- **PROBLEM**: Beginning with the first line below, output every record verbatim and leave out the images.

- **SOURCE RECORDS**:

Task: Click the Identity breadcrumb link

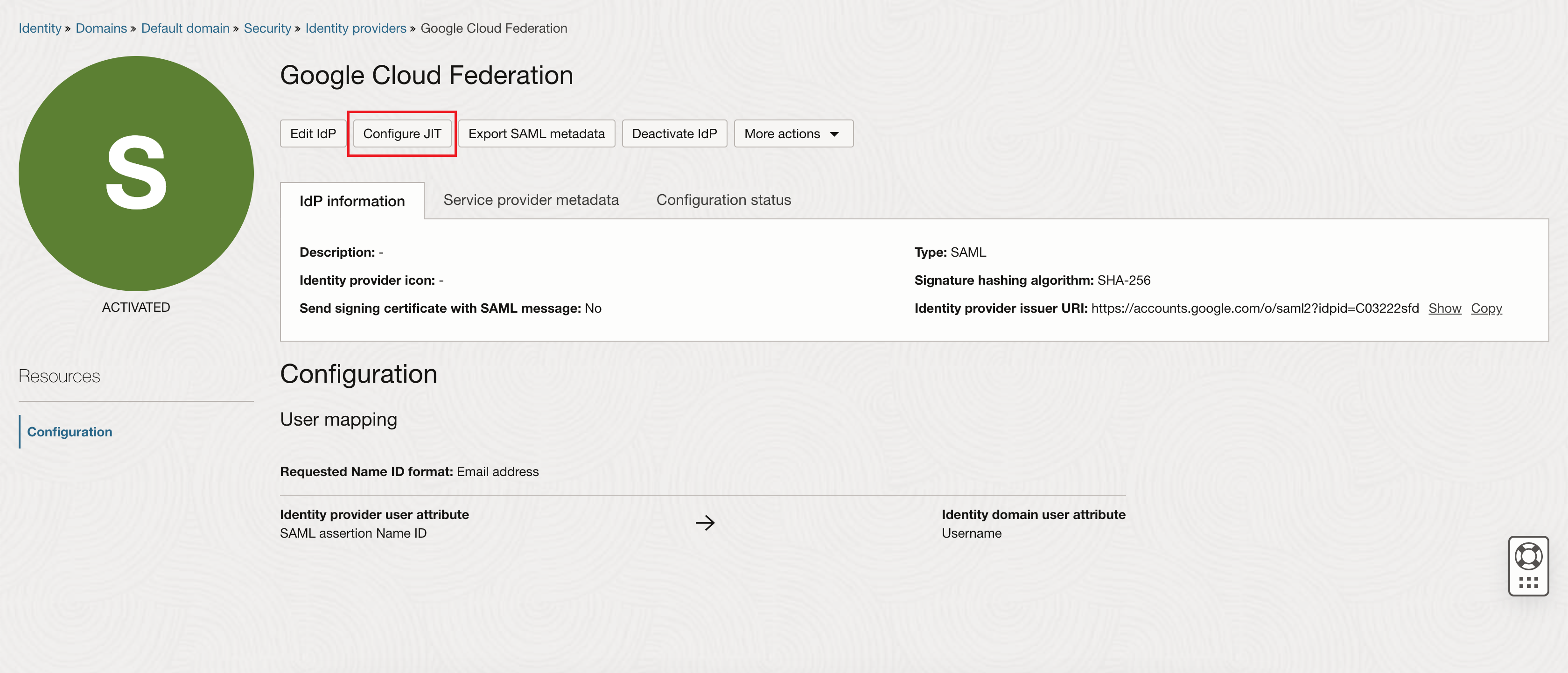Action: (40, 28)
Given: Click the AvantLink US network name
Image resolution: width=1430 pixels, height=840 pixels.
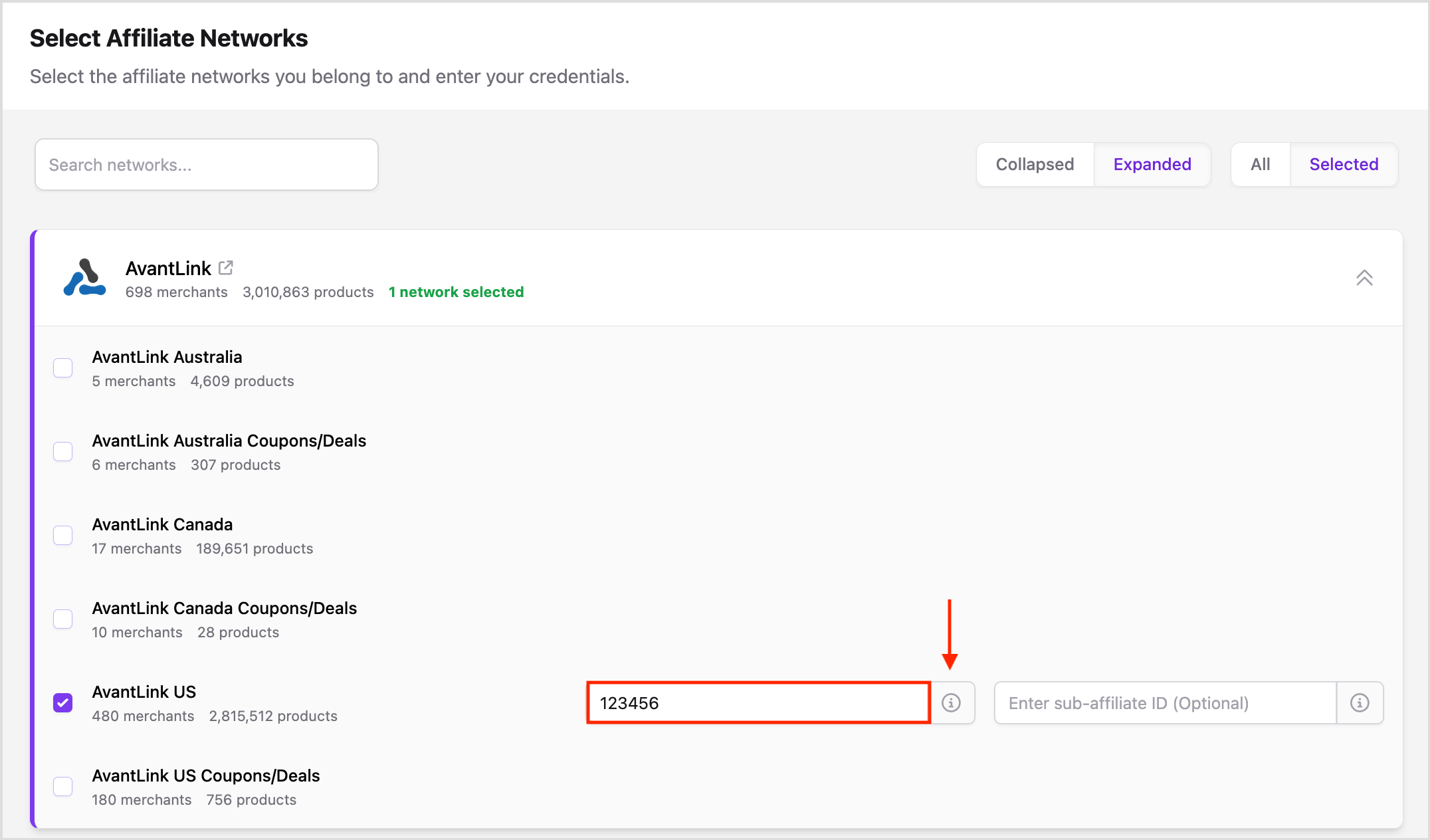Looking at the screenshot, I should click(x=144, y=692).
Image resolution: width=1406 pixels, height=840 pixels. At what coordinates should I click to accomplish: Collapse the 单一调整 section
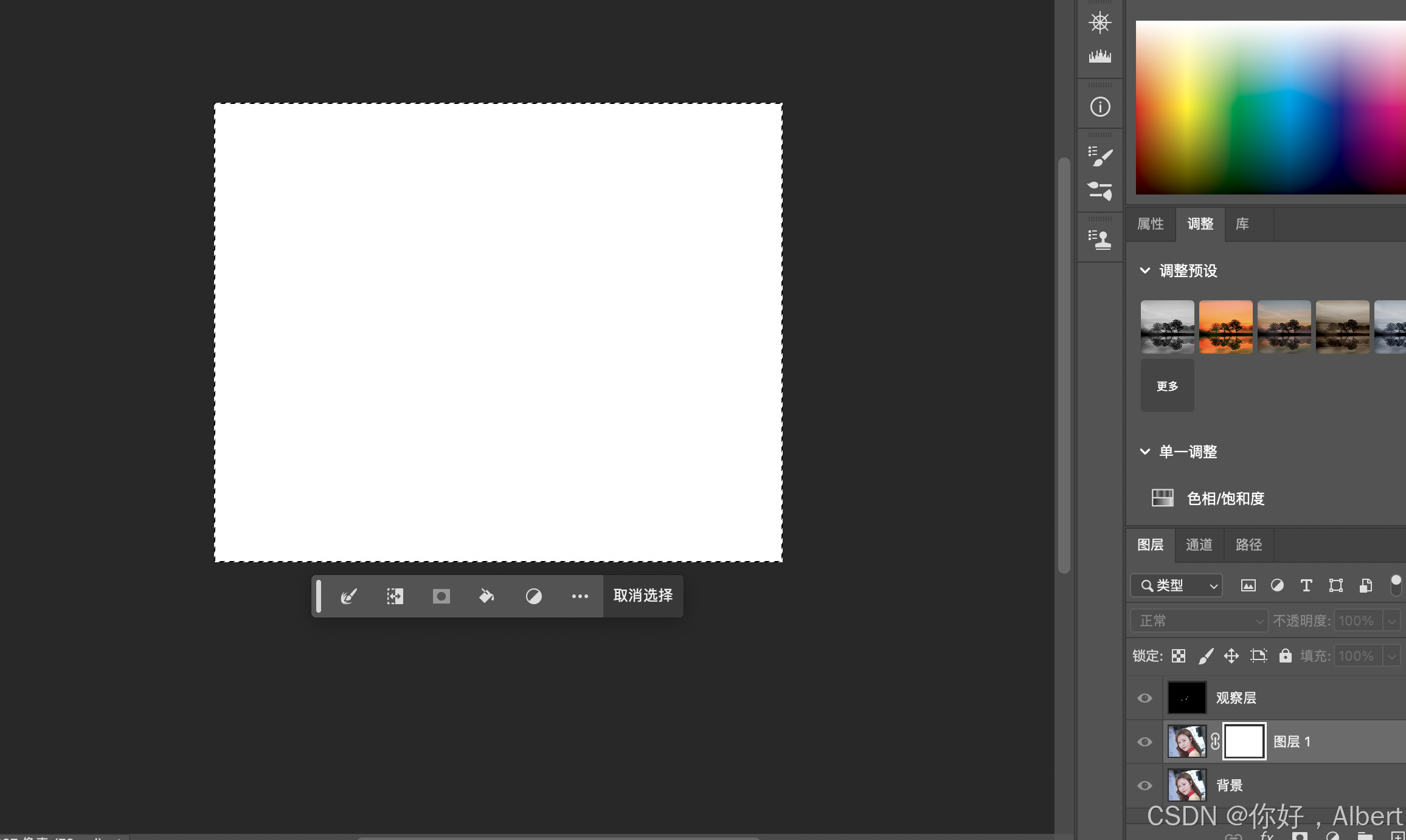pos(1145,452)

- **REPLY**:
Task: Click the Identity breadcrumb link

Action: (40, 28)
Given: Click the AvantLink US network name
Image resolution: width=1430 pixels, height=840 pixels.
Looking at the screenshot, I should click(x=144, y=692).
Image resolution: width=1406 pixels, height=840 pixels. At what coordinates should I click to accomplish: Collapse the 单一调整 section
pos(1145,452)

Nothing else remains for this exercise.